__TASK GOAL__
Below are the records; restate all of them exactly.

__DATA FOR ANALYSIS__
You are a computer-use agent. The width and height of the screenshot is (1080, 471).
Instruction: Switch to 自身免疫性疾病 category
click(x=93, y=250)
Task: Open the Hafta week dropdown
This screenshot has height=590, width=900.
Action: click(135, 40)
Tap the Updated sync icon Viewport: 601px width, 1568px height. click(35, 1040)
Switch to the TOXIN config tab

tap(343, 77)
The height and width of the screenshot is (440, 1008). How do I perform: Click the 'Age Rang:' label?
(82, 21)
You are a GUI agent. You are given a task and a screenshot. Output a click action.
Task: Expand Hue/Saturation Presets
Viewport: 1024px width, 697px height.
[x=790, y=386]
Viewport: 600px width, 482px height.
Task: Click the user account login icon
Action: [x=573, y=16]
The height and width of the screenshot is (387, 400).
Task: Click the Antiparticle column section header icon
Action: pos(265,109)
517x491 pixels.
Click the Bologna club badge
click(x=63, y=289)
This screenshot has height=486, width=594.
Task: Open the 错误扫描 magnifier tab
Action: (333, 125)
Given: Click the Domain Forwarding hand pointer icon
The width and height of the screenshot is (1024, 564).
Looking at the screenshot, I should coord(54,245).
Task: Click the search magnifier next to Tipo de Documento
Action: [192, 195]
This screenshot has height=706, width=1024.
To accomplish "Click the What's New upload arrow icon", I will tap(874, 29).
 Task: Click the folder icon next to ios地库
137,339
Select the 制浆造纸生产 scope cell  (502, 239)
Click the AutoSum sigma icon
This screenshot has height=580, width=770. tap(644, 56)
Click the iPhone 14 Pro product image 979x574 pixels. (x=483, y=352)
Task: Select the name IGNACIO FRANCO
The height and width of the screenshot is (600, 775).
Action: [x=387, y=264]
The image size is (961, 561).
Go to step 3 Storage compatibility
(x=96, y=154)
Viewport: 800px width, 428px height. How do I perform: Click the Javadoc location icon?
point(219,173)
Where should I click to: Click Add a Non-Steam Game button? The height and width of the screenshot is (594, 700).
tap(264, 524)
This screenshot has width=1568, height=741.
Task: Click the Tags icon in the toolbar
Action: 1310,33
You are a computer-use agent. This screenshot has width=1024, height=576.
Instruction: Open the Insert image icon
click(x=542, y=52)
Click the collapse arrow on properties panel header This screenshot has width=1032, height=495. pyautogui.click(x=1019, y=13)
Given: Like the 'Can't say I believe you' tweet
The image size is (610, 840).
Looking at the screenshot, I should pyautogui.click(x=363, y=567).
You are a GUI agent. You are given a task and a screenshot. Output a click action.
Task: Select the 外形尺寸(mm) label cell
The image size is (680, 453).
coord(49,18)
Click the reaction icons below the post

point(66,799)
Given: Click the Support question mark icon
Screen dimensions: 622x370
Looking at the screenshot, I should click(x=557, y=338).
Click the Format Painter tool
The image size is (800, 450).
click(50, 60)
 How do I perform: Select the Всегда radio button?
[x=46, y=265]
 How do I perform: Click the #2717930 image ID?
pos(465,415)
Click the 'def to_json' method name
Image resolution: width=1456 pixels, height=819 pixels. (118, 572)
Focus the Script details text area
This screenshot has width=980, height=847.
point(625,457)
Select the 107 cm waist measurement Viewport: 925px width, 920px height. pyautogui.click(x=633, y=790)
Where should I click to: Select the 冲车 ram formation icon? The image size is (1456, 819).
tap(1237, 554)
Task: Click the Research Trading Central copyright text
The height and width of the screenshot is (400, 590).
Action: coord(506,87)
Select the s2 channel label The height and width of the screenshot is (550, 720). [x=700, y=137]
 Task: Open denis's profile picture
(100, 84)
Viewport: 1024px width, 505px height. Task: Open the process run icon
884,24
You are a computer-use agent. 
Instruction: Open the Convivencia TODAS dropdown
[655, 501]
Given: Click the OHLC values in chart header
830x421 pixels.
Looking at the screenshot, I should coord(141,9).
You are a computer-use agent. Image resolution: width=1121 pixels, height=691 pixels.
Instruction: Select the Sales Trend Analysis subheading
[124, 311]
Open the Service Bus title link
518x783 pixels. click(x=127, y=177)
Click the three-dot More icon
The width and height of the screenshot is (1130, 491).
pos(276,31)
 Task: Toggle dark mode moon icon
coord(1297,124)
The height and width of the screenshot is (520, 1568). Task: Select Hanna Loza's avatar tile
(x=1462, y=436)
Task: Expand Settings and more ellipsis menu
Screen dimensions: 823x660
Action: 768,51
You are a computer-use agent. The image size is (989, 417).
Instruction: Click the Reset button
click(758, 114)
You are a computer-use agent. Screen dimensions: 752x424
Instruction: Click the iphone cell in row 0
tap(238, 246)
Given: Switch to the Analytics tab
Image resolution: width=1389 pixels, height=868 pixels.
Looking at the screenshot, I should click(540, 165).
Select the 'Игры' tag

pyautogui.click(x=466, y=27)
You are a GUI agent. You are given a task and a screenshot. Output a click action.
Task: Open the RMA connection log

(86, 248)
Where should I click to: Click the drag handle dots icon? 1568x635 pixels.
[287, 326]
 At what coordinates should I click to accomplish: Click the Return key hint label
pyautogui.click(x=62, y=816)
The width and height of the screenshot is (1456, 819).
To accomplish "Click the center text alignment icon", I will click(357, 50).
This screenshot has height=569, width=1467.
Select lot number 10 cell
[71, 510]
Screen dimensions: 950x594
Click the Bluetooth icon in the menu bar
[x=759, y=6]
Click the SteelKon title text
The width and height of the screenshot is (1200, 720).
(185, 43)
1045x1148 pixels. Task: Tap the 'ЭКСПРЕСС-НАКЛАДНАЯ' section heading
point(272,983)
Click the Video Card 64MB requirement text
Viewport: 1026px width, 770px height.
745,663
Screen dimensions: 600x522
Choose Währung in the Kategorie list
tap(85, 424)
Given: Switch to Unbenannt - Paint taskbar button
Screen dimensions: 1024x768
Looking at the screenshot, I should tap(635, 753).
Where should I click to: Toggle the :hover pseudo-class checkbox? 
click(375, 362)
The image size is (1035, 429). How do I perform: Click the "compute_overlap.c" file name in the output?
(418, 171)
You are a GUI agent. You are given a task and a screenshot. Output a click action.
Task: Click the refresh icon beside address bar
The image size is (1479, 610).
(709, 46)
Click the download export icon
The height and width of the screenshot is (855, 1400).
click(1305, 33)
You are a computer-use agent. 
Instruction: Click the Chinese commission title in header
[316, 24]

__ANSWER SPACE__
You are a computer-use agent. The width and height of the screenshot is (1080, 471).
Instruction: Switch to 自身免疫性疾病 category
click(x=93, y=250)
Task: Open the Hafta week dropdown
This screenshot has height=590, width=900.
Action: click(135, 40)
Tap the Updated sync icon Viewport: 601px width, 1568px height. click(35, 1040)
Switch to the TOXIN config tab

tap(343, 77)
The height and width of the screenshot is (440, 1008). How do I perform: Click the 'Age Rang:' label?
(82, 21)
You are a GUI agent. You are given a task and a screenshot. Output a click action.
Task: Expand Hue/Saturation Presets
Viewport: 1024px width, 697px height.
[x=790, y=386]
Viewport: 600px width, 482px height.
Task: Click the user account login icon
Action: [x=573, y=16]
The height and width of the screenshot is (387, 400).
Task: Click the Antiparticle column section header icon
Action: pos(265,109)
517x491 pixels.
Click the Bologna club badge
click(x=63, y=289)
This screenshot has height=486, width=594.
Task: Open the 错误扫描 magnifier tab
Action: (333, 125)
Given: Click the Domain Forwarding hand pointer icon
The width and height of the screenshot is (1024, 564).
Looking at the screenshot, I should coord(54,245).
Task: Click the search magnifier next to Tipo de Documento
Action: [192, 195]
This screenshot has height=706, width=1024.
To accomplish "Click the What's New upload arrow icon", I will tap(874, 29).
 Task: Click the folder icon next to ios地库
137,339
Select the 制浆造纸生产 scope cell  (502, 239)
Click the AutoSum sigma icon
This screenshot has height=580, width=770. tap(644, 56)
Click the iPhone 14 Pro product image 979x574 pixels. (x=483, y=352)
Task: Select the name IGNACIO FRANCO
The height and width of the screenshot is (600, 775).
Action: [x=387, y=264]
The image size is (961, 561).
Go to step 3 Storage compatibility
(x=96, y=154)
Viewport: 800px width, 428px height. How do I perform: Click the Javadoc location icon?
point(219,173)
Where should I click to: Click Add a Non-Steam Game button? The height and width of the screenshot is (594, 700).
tap(264, 524)
This screenshot has width=1568, height=741.
Task: Click the Tags icon in the toolbar
Action: 1310,33
You are a computer-use agent. This screenshot has width=1024, height=576.
Instruction: Open the Insert image icon
click(x=542, y=52)
Click the collapse arrow on properties panel header This screenshot has width=1032, height=495. pyautogui.click(x=1019, y=13)
Given: Like the 'Can't say I believe you' tweet
The image size is (610, 840).
Looking at the screenshot, I should pyautogui.click(x=363, y=567).
You are a GUI agent. You are given a task and a screenshot. Output a click action.
Task: Select the 外形尺寸(mm) label cell
The image size is (680, 453).
coord(49,18)
Click the reaction icons below the post

point(66,799)
Given: Click the Support question mark icon
Screen dimensions: 622x370
Looking at the screenshot, I should click(x=557, y=338).
Click the Format Painter tool
The image size is (800, 450).
click(50, 60)
 How do I perform: Select the Всегда radio button?
[x=46, y=265]
 How do I perform: Click the #2717930 image ID?
pos(465,415)
Click the 'def to_json' method name
Image resolution: width=1456 pixels, height=819 pixels. (118, 572)
Focus the Script details text area
This screenshot has width=980, height=847.
point(625,457)
Select the 107 cm waist measurement Viewport: 925px width, 920px height. pyautogui.click(x=633, y=790)
Where should I click to: Select the 冲车 ram formation icon? The image size is (1456, 819).
tap(1237, 554)
Task: Click the Research Trading Central copyright text
The height and width of the screenshot is (400, 590).
Action: coord(506,87)
Select the s2 channel label The height and width of the screenshot is (550, 720). [x=700, y=137]
 Task: Open denis's profile picture
(100, 84)
Viewport: 1024px width, 505px height. Task: Open the process run icon
884,24
You are a computer-use agent. 
Instruction: Open the Convivencia TODAS dropdown
[655, 501]
Given: Click the OHLC values in chart header
830x421 pixels.
Looking at the screenshot, I should coord(141,9).
You are a computer-use agent. Image resolution: width=1121 pixels, height=691 pixels.
Instruction: Select the Sales Trend Analysis subheading
[124, 311]
Open the Service Bus title link
518x783 pixels. click(x=127, y=177)
Click the three-dot More icon
The width and height of the screenshot is (1130, 491).
pos(276,31)
 Task: Toggle dark mode moon icon
coord(1297,124)
The height and width of the screenshot is (520, 1568). Task: Select Hanna Loza's avatar tile
(x=1462, y=436)
Task: Expand Settings and more ellipsis menu
Screen dimensions: 823x660
Action: 768,51
You are a computer-use agent. The image size is (989, 417).
Instruction: Click the Reset button
click(758, 114)
You are a computer-use agent. Screen dimensions: 752x424
Instruction: Click the iphone cell in row 0
tap(238, 246)
Given: Switch to the Analytics tab
Image resolution: width=1389 pixels, height=868 pixels.
Looking at the screenshot, I should click(540, 165).
Select the 'Игры' tag

pyautogui.click(x=466, y=27)
You are a GUI agent. You are given a task and a screenshot. Output a click action.
Task: Open the RMA connection log

(86, 248)
Where should I click to: Click the drag handle dots icon? 1568x635 pixels.
[287, 326]
 At what coordinates should I click to accomplish: Click the Return key hint label
pyautogui.click(x=62, y=816)
The width and height of the screenshot is (1456, 819).
To accomplish "Click the center text alignment icon", I will click(357, 50).
This screenshot has height=569, width=1467.
Select lot number 10 cell
[71, 510]
Screen dimensions: 950x594
Click the Bluetooth icon in the menu bar
[x=759, y=6]
Click the SteelKon title text
The width and height of the screenshot is (1200, 720).
(185, 43)
1045x1148 pixels. Task: Tap the 'ЭКСПРЕСС-НАКЛАДНАЯ' section heading
point(272,983)
Click the Video Card 64MB requirement text
Viewport: 1026px width, 770px height.
745,663
Screen dimensions: 600x522
Choose Währung in the Kategorie list
tap(85, 424)
Given: Switch to Unbenannt - Paint taskbar button
Screen dimensions: 1024x768
Looking at the screenshot, I should tap(635, 753).
Where should I click to: Toggle the :hover pseudo-class checkbox? 
click(375, 362)
The image size is (1035, 429). How do I perform: Click the "compute_overlap.c" file name in the output?
(418, 171)
You are a GUI agent. You are given a task and a screenshot. Output a click action.
Task: Click the refresh icon beside address bar
The image size is (1479, 610).
(709, 46)
Click the download export icon
The height and width of the screenshot is (855, 1400).
click(1305, 33)
You are a computer-use agent. 
Instruction: Click the Chinese commission title in header
[316, 24]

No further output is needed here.